Your goal: Rewrite the rows below, changing every "dropdown" to "drop-down" and leaving everything else unchanged. Leave the pictures out of your answer.

-- Begin Material for this exercise --

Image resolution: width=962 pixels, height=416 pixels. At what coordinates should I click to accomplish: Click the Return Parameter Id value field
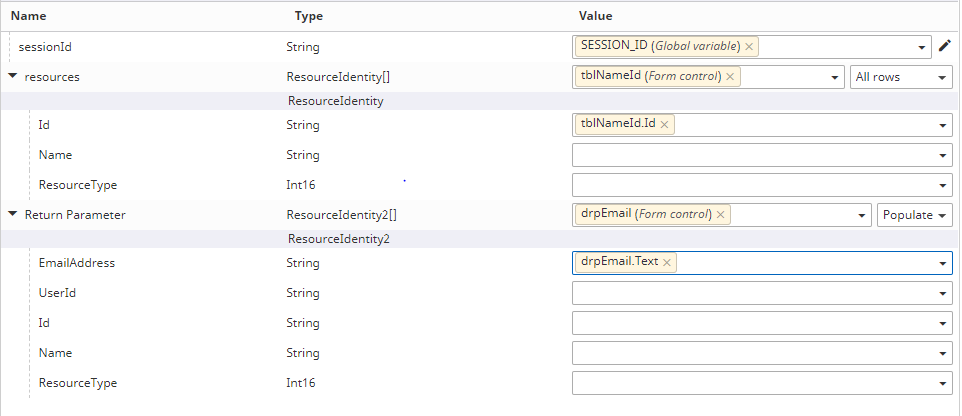752,323
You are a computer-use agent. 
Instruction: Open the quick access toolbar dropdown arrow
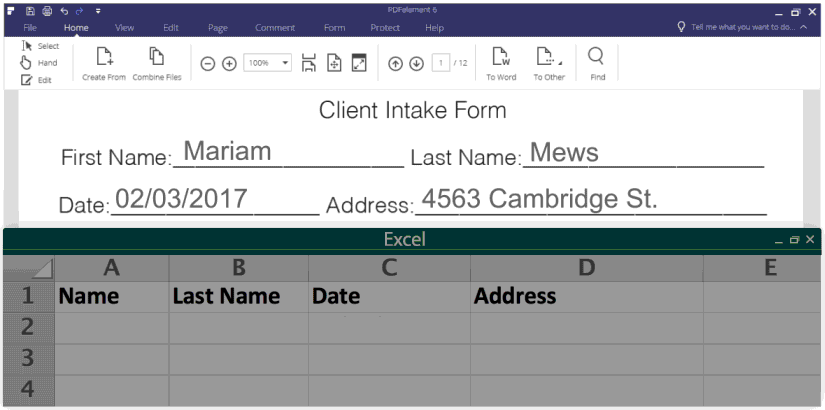98,10
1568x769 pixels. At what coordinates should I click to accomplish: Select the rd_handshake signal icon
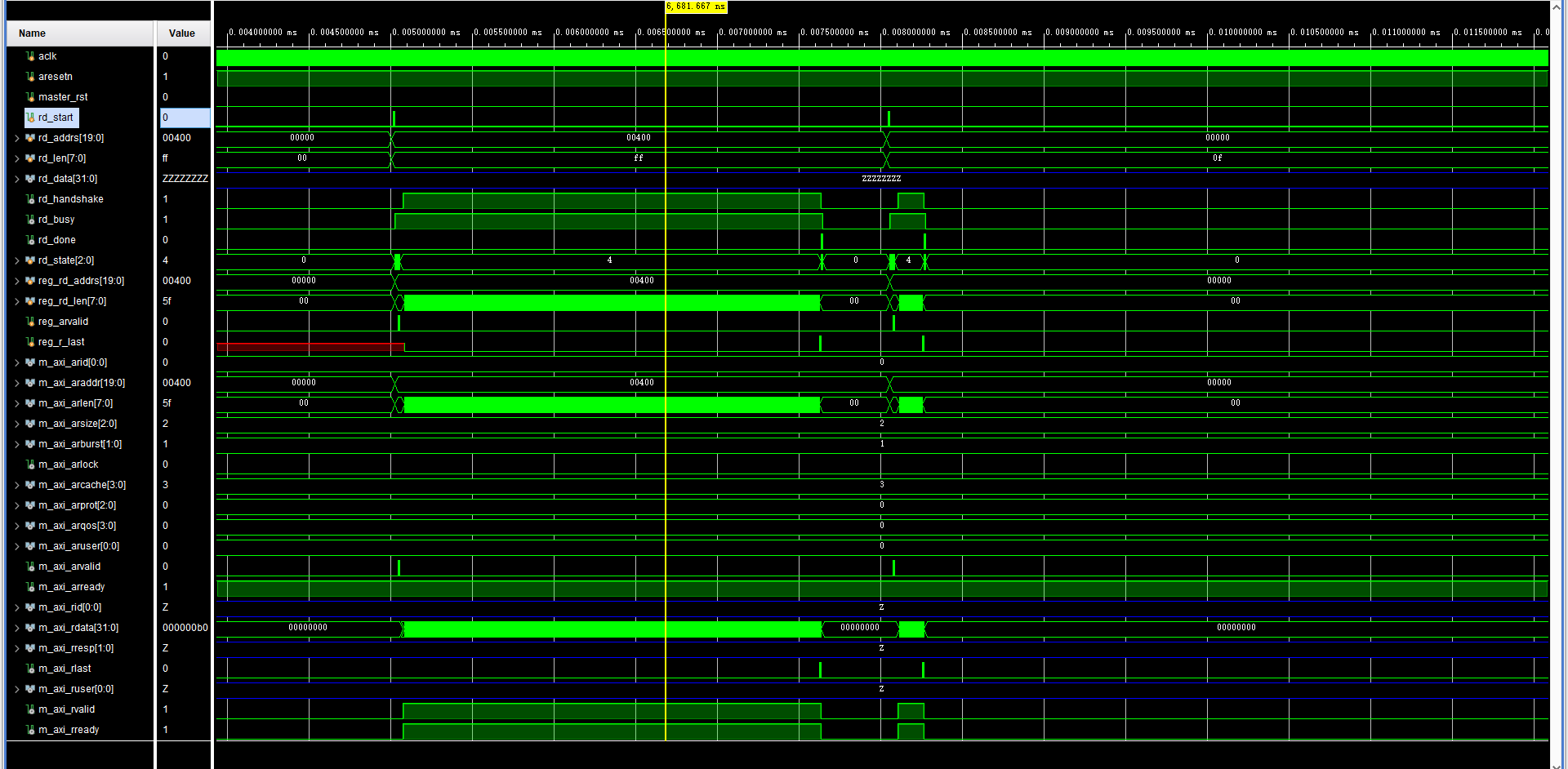[29, 199]
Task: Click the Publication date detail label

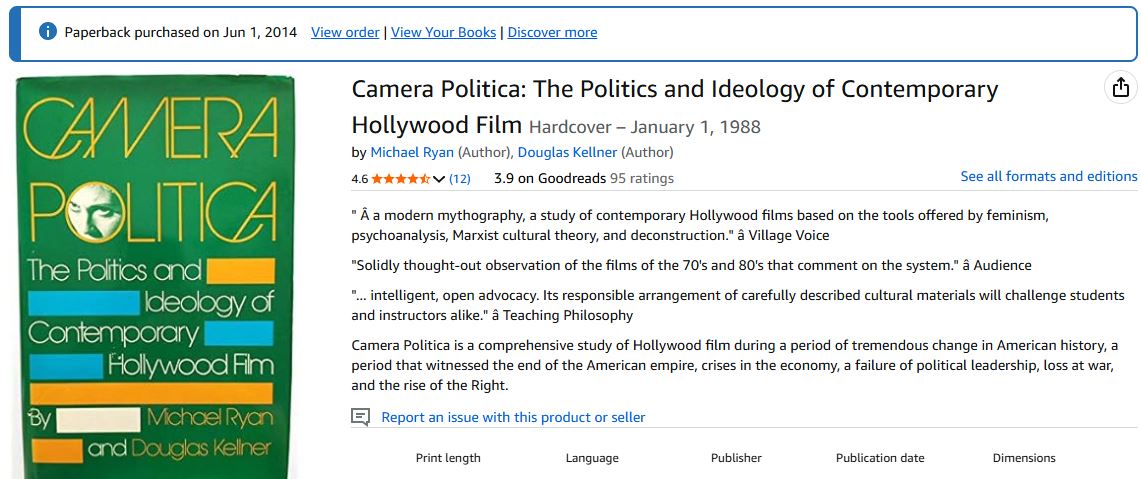Action: pos(880,458)
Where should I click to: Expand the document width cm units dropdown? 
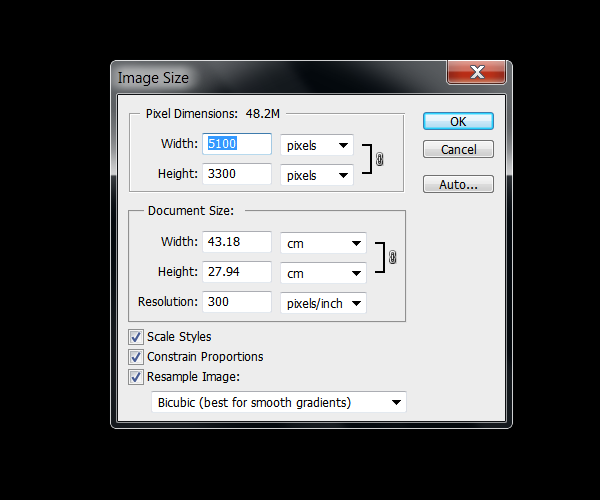(x=323, y=243)
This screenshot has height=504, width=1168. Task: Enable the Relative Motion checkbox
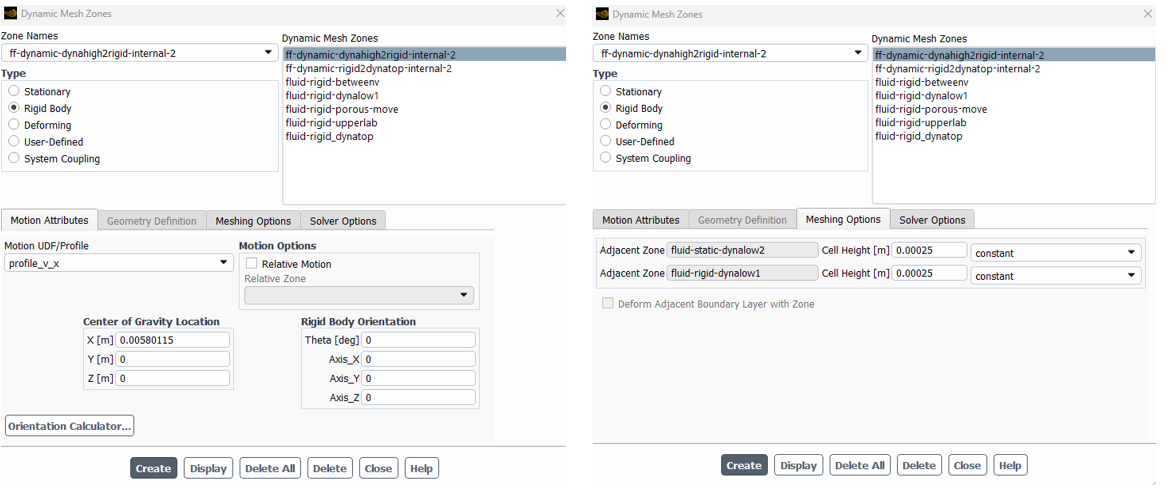coord(252,264)
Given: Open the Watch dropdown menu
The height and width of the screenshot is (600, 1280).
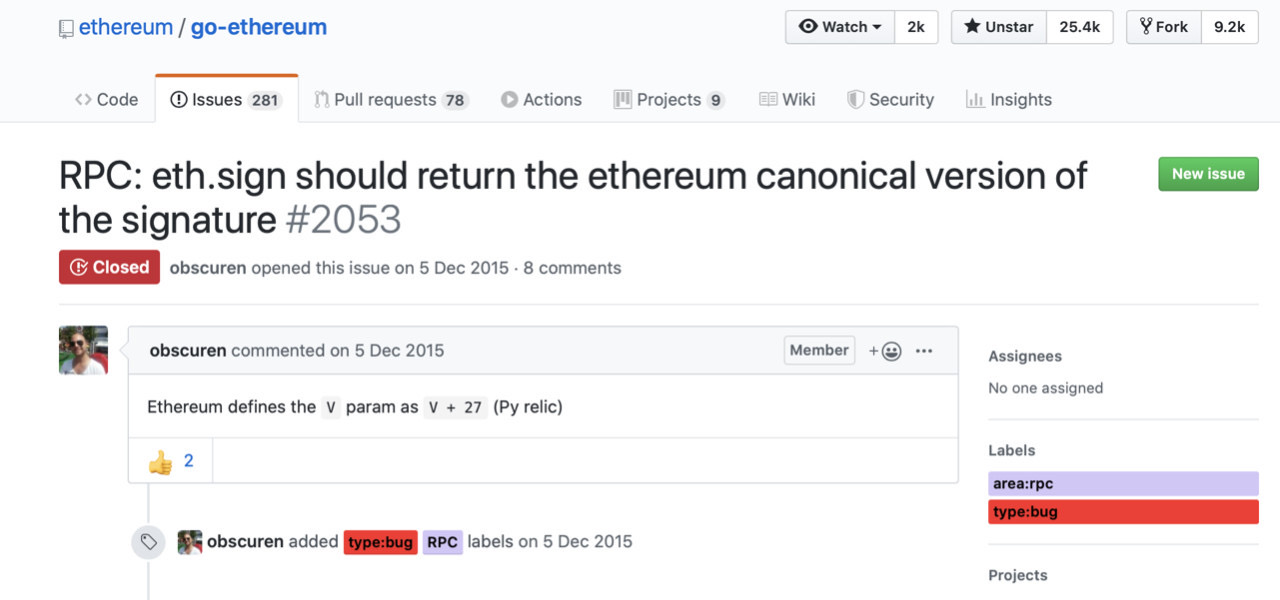Looking at the screenshot, I should (840, 27).
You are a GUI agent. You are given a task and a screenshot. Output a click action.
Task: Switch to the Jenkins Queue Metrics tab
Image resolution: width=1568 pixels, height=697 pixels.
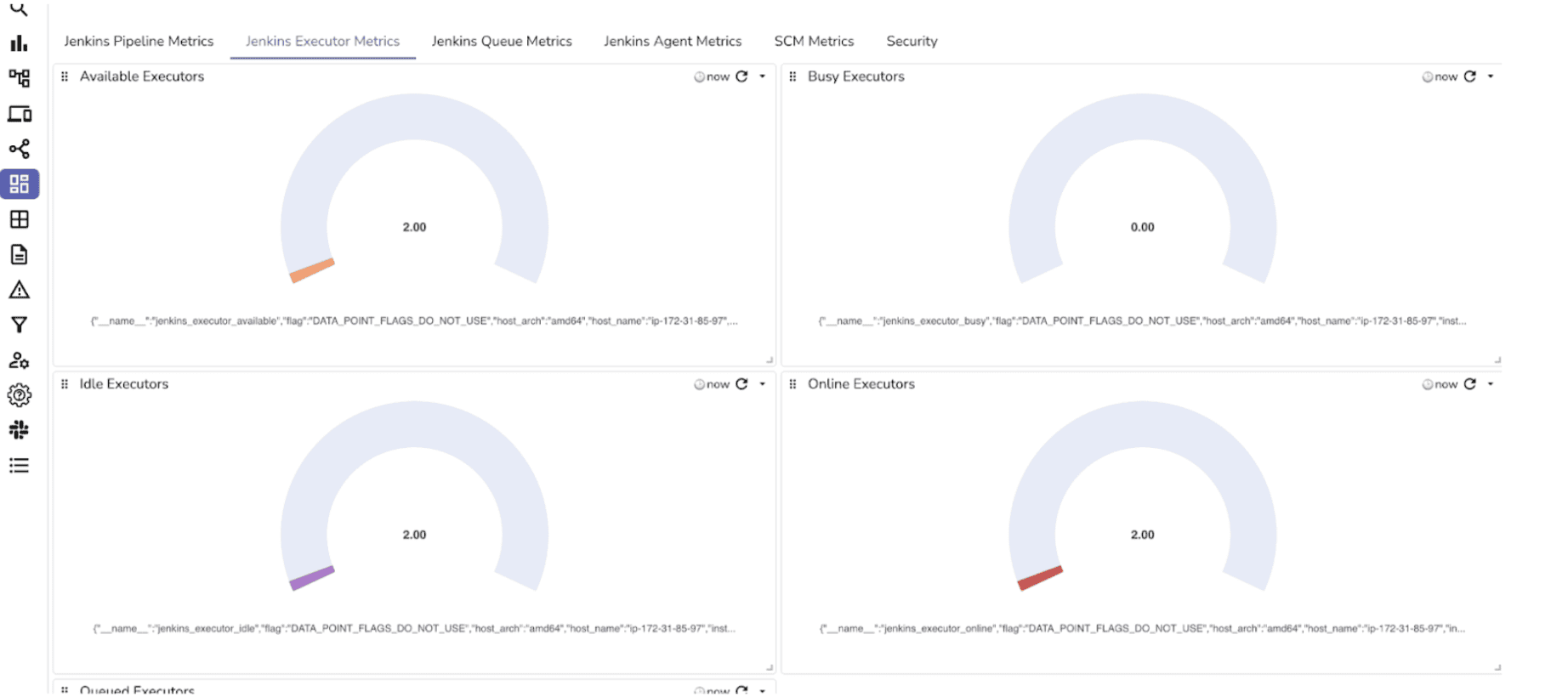tap(502, 41)
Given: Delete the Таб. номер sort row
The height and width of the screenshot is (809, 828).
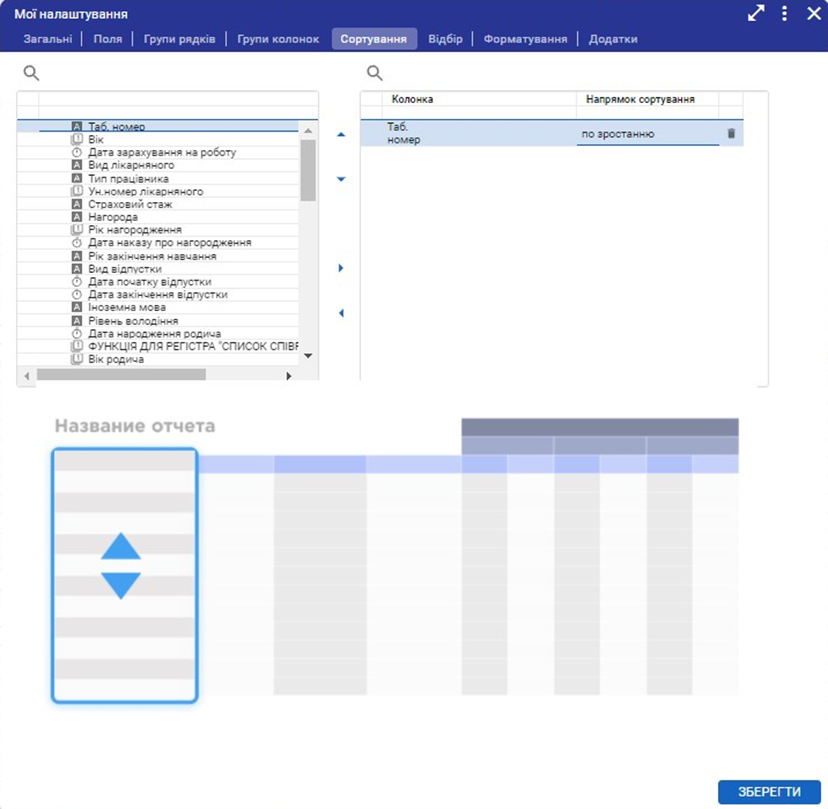Looking at the screenshot, I should (x=731, y=134).
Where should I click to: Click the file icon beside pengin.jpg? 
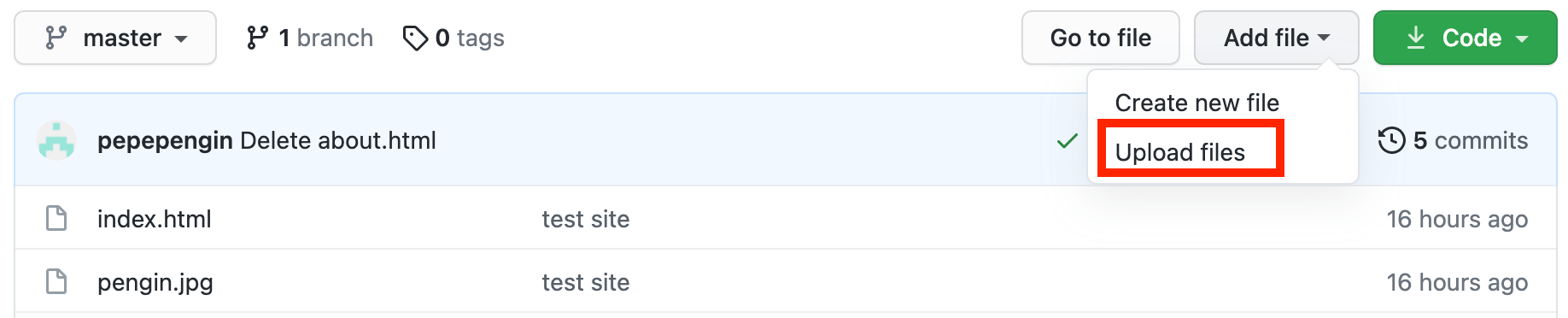[x=56, y=281]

-- End Material for this exercise --

The result:
Image resolution: width=962 pixels, height=416 pixels. At what coordinates should I click to accomplish: Click the Return Parameter Id value field
752,323
You are a computer-use agent. 
Instruction: Open the quick access toolbar drop-down arrow
98,10
1568x769 pixels. At what coordinates should I click to accomplish: Select the rd_handshake signal icon
[29, 199]
Task: Click the Publication date detail label

Action: pos(880,458)
Where should I click to: Expand the document width cm units drop-down? 
(x=323, y=243)
This screenshot has height=504, width=1168. Task: Enable the Relative Motion checkbox
coord(252,264)
Given: Open the Watch drop-down menu
The height and width of the screenshot is (600, 1280).
Looking at the screenshot, I should (840, 27).
You are a GUI agent. You are given a task and a screenshot. Output a click action.
Task: Switch to the Jenkins Queue Metrics tab
Image resolution: width=1568 pixels, height=697 pixels.
tap(502, 41)
Given: Delete the Таб. номер sort row
The height and width of the screenshot is (809, 828).
Looking at the screenshot, I should (x=731, y=134).
Where should I click to: Click the file icon beside pengin.jpg? 
[x=56, y=281]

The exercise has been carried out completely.